*** Records to process ***
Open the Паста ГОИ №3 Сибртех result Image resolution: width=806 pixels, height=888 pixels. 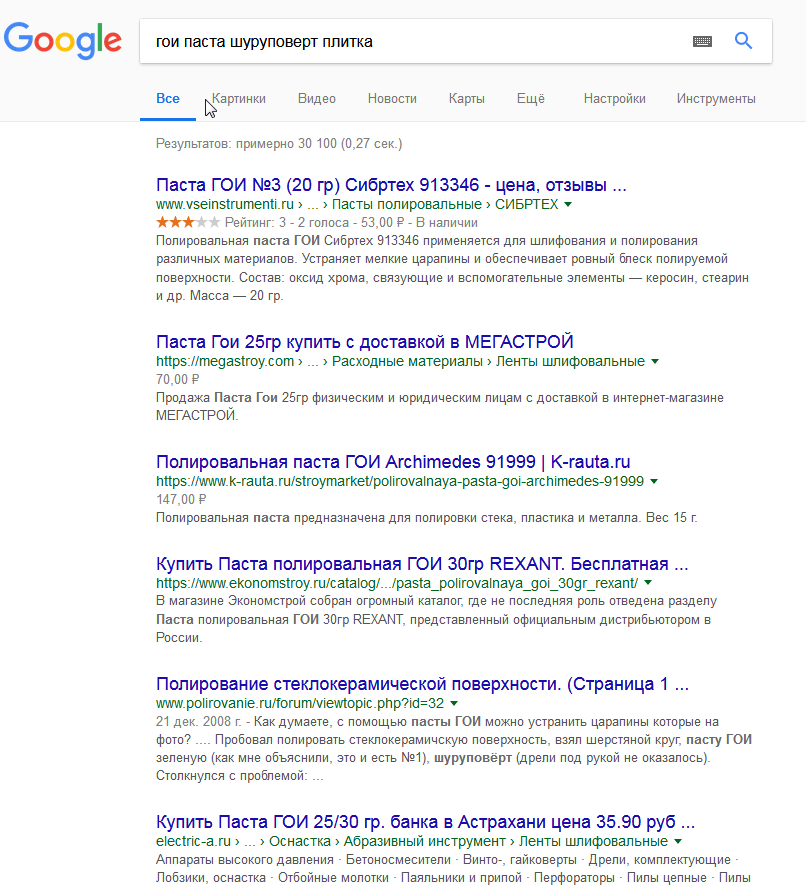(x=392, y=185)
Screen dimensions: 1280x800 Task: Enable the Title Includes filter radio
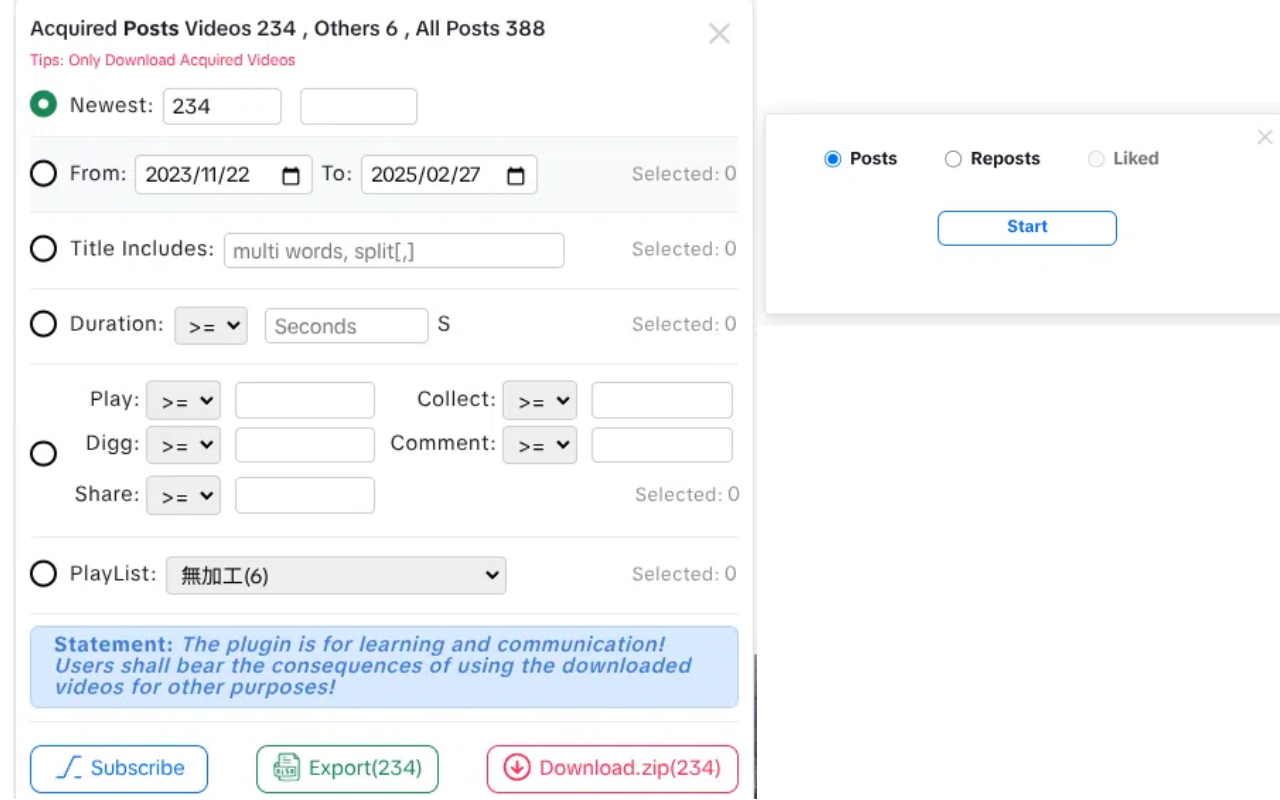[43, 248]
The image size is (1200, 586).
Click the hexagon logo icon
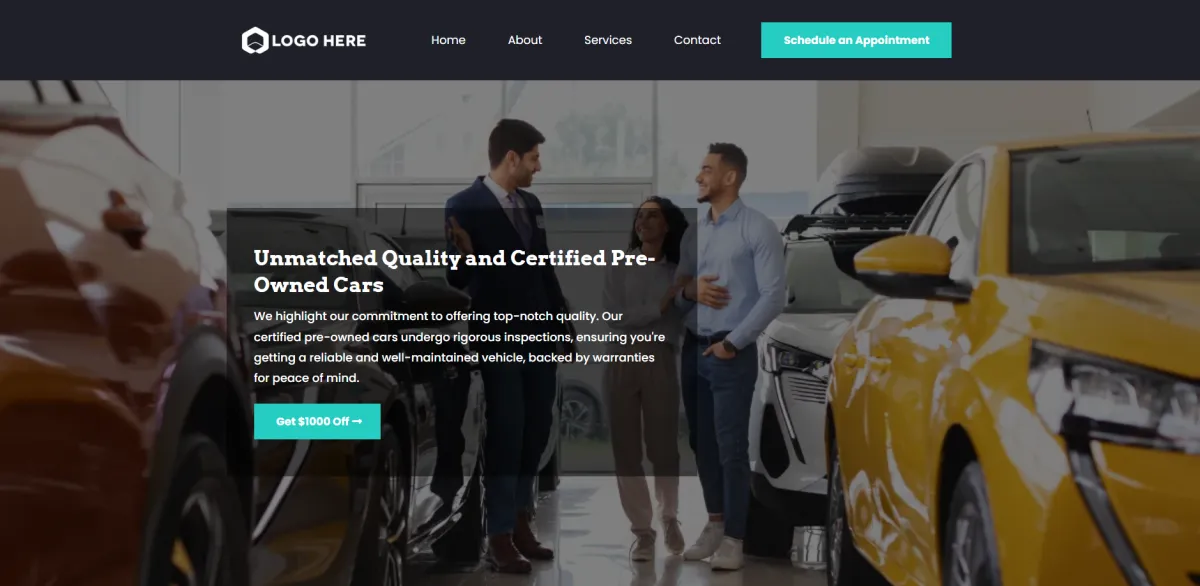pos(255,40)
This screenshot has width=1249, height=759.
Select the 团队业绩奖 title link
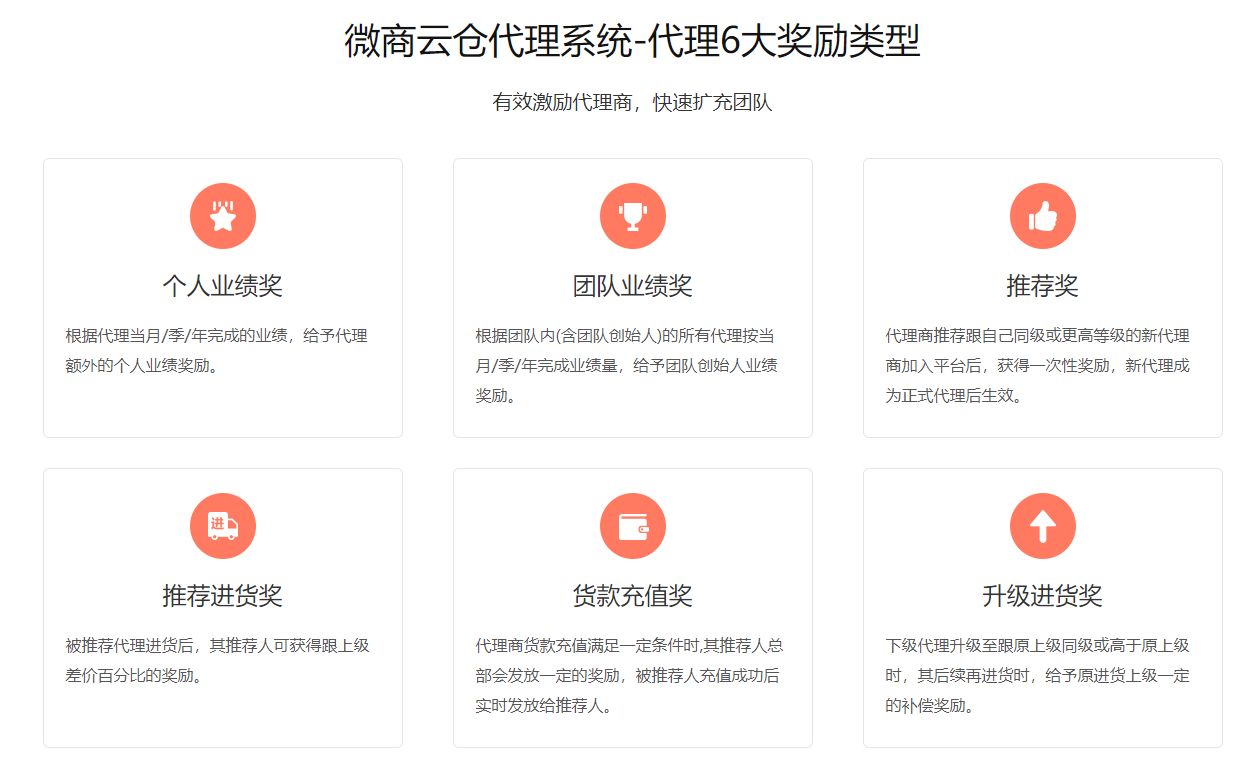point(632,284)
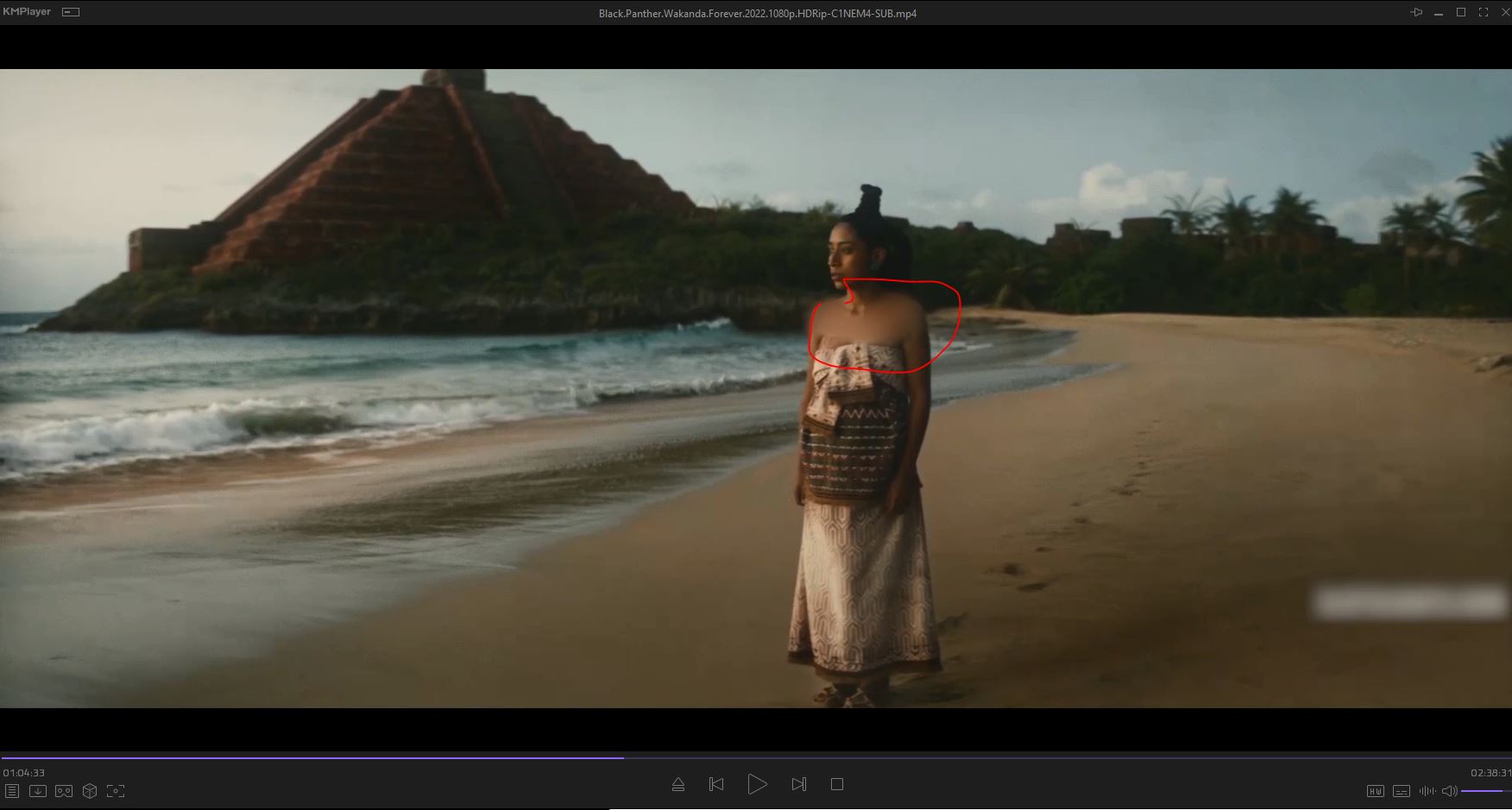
***
## Set problem
Convert the rows, starting at the line containing "The image size is (1200, 586)." and running through the end of the rows, into a two-column CSV headed input and output. Put each row's text under input and its answer under output, quote every field, replace line breaks with spaces, and leave out the pictures.

## Output of the task
input,output
"The image size is (1200, 586). Click the hexagon logo icon","pos(255,40)"
"This screenshot has width=1249, height=759. Select the 团队业绩奖 title link","point(632,284)"